The atomic theory refers all bodies to one homogeneous basic substance, which has been termed protyle (proto-hyle), from which, by means of a process loosely defined as differentiation, all the elements are derived. These elements are the result of atomic arrangement. The atoms have various vibrations, the extent of which is called the mean free path of vibration; greatest in hydrogen and least in the densest element. All matter is indestructible, but at the same time convertible, and these facts, together with the absolute association of matter and force, lead to the conclusion that every change of matter implies a change of force. Matter, therefore, is ever living and active, and there is no such thing as dead matter anywhere. The hylo-idealists have therefore regarded all matter as but the ultimate expression of spirit, and primarily of a spiritual origin.

The somewhat irksome phraseology of Baron Swedenborg has dulled many minds to a sense of his great acumen and philosophical depth, but it maybe convenient to summarize his scientific doctrine of "Correspondences" in this place as it has an important bearing on the subject in hand. He laid down the principle of the spiritual origin of force and matter. Matter, he argued, was the ultimate expression of spirit, as form was that of force. Spirit is to force what matter is to form--its substratum. Hence for every spiritual force there is a corresponding material form, and thus the material or natural world corresponds at all points to the world of spirit, without being identical. The apparent hiatus between one plane of existence and the next he called a discrete degree, while the community between different bodies on the same plane he called a continuous degree. Thus there is community of sensation between bodies of the same nature, community of feeling, community of thought, and community of desire or aspiration, each on its own plane of existence. But desire is translated into thought, thought into feeling, and feeling into action. The spirit, soul (rational and animal in its higher and lower aspects), and the body appear to have been the principles of the human constitution according to this authority. All spirits enjoy community, as all souls and all bodies on their respective planes of existence; but between spirit and soul, as between soul and body, there is a discrete degree. In fine, mind is continuous of mind all through the universe, as matter is continuous of matter; while mind and matter are separated and need to be translated into terms of one another.

Stored data.
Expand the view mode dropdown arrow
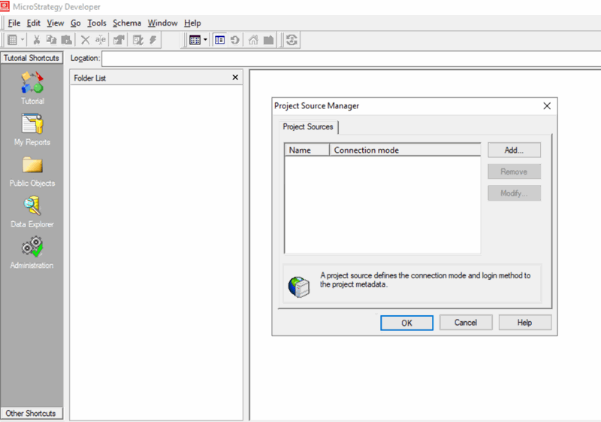Screen dimensions: 601x422 [205, 41]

Directions.
1. Using the passage on matter and spirit, decide whether each statement agrees with it. Answer yes or no for each and quote the words that decide it.
(a) The mean free path of vibration is greatest in hydrogen.
(b) Swedenborg called the gap between one plane of existence and the next a continuous degree.
(c) Matter is described as indestructible.
2. Write out the part of the passage on matter and spirit starting with "The atomic theory" and going on through "a spiritual origin.", word for word.
3. According to the passage on matter and spirit, what name has been given to the one homogeneous basic substance from which all the elements are derived?

The replies.
1.
(a) Yes: "greatest in hydrogen and least in the densest element"
(b) No: "The apparent hiatus between one plane of existence and the next he called a discrete degree"
(c) Yes: "All matter is indestructible, but at the same time convertible"

2.
The atomic theory refers all bodies to one homogeneous basic substance, which has been termed protyle (proto-hyle), from which, by means of a process loosely defined as differentiation, all the elements are derived. These elements are the result of atomic arrangement. The atoms have various vibrations, the extent of which is called the mean free path of vibration; greatest in hydrogen and least in the densest element. All matter is indestructible, but at the same time convertible, and these facts, together with the absolute association of matter and force, lead to the conclusion that every change of matter implies a change of force. Matter, therefore, is ever living and active, and there is no such thing as dead matter anywhere. The hylo-idealists have therefore regarded all matter as but the ultimate expression of spirit, and primarily of a spiritual origin.

3. Protyle (proto-hyle).